Time and where it wonders off to can often feel like a mystery. Days spent in meetings, driving, watching waves and general drudgery can often run together. A body of research from the Center for Disease Control and Prevention (CDC) and others has some sorely needed information about where our time goes and how much of it is available to execute an exercise goal.

Americans averaged more than five hours a day of free time for leisure activities. Men top the free time list with slightly more free time than women. “Leisure time” activities include time spent socializing, watching TV and other screen time entertainment, exercising, volunteering, or participating in religious activities. Working on household chores, cleaning, childcare, or self-care (sleeping, eating, grooming) was not considered leisure time.


It comes as no surprise that the majority of free time is spent on watching a screen with men averaging about three hours and 31 minutes daily and women averaging two hours and 55 minutes daily. This amount of time contrasts sharply with our time spent exercising: 14 minutes for women and 24 minutes for men.

Our evolution toward working at home over the last 20 years and especially now during COVID has dramatically changed our leisure time breakdown. Home computers, laptops, high-speed internet and the ever loved and hated handheld devices have changed our leisure time forever.

Journalist Brigid Schulte further explores this evolution and how it has changed our time for activities in her book “Overwhelm.” The leisure time we have is now broken into bits of 5-10 minutes intervals, creating a situation where that time is easily overlooked and often unintentionally used.

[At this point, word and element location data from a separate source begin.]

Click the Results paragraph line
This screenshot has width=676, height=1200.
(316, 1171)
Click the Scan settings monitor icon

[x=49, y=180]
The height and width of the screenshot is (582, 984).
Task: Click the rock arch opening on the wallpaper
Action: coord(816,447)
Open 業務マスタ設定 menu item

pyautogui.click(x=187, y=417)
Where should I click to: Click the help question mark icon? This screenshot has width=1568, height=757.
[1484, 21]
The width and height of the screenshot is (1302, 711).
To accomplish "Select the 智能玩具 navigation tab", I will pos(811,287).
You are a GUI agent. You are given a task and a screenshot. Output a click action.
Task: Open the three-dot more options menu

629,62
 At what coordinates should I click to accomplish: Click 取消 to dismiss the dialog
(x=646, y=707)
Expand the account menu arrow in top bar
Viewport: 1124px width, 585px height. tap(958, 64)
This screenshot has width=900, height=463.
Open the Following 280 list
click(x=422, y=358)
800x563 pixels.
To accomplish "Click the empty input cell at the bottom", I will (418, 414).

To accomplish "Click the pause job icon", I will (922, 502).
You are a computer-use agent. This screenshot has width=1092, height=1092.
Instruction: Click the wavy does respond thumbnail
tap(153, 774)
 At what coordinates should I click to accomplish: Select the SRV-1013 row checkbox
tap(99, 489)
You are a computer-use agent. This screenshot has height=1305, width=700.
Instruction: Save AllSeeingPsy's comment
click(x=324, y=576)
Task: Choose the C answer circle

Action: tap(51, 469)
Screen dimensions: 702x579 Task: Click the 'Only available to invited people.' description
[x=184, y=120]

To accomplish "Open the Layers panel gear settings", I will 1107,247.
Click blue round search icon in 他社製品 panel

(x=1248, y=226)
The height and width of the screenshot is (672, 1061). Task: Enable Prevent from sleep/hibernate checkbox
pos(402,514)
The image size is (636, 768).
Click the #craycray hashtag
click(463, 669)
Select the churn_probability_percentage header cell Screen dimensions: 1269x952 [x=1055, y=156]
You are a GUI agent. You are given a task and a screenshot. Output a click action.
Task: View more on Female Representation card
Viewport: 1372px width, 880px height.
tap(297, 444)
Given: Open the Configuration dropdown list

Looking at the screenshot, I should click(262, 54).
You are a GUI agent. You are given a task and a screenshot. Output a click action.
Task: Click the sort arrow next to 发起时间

The good news is that the time for physical activity is available for most Americans, but it does take a little thoughtful crafting. Here are a few tips and tricks that may help keep an activity goal on track:

  • Changing How We Feel About Time Pressures. How we feel about the pressure time puts on us can be manipulated. In 2007, researchers pinpointed different ways of managing time, reactively or proactively. When individuals managed time reactively, they felt tied to the clock and feelings of accomplishment in relationship to time declined. The effect was depressing to them. By contrast, those individuals with an active time management style including a plan, schedule and structure felt a sense of control over time and accomplishment of their goals. Making a plan that includes exercise and other leisure time activities that are important can help make them a reality.
  • Crafting Novelty. Research published in the Journal of Health and Social Behaviorshowed that engaging activities feel less stressful and less like a “chore.” Doing something new can create engagement. According to behavioral therapist Andrea Kuszewski, when something is new, synaptic connections are created in the brain and new development occurs. Trying a new sport or new physical activity can spark the desire for engagement and help develop a better and stronger brain. Fortunately, the pandemic has helped create more availability in exercise novelty.
  • Start Small and Get Help. New physical activities can often mean using new muscles that may lack strength and flexibility. If not done with care it will leave you on the couch (watching TV) unable to reengage in the activity again. Start small and work with someone who can help you build muscle strength and flexibility for the activity. If you have never tried something before, do not shy away from it. Speak to a professional who has previous experience. That individual can help remove a lot of the guesswork to ensure your enjoyment of the activity and ability to execute the exercise safely and repeatedly for a long time to come.

Exercise is one key element to a healthy and mobile life. Carving out the time to exercise and making it a part of your leisure time plan is one way to reinvigoration a goal and continues on the path toward a wiser, and healthier 2022.

Nothing in this article constitutes medical advice. All medical advice should be sought from a medical professional.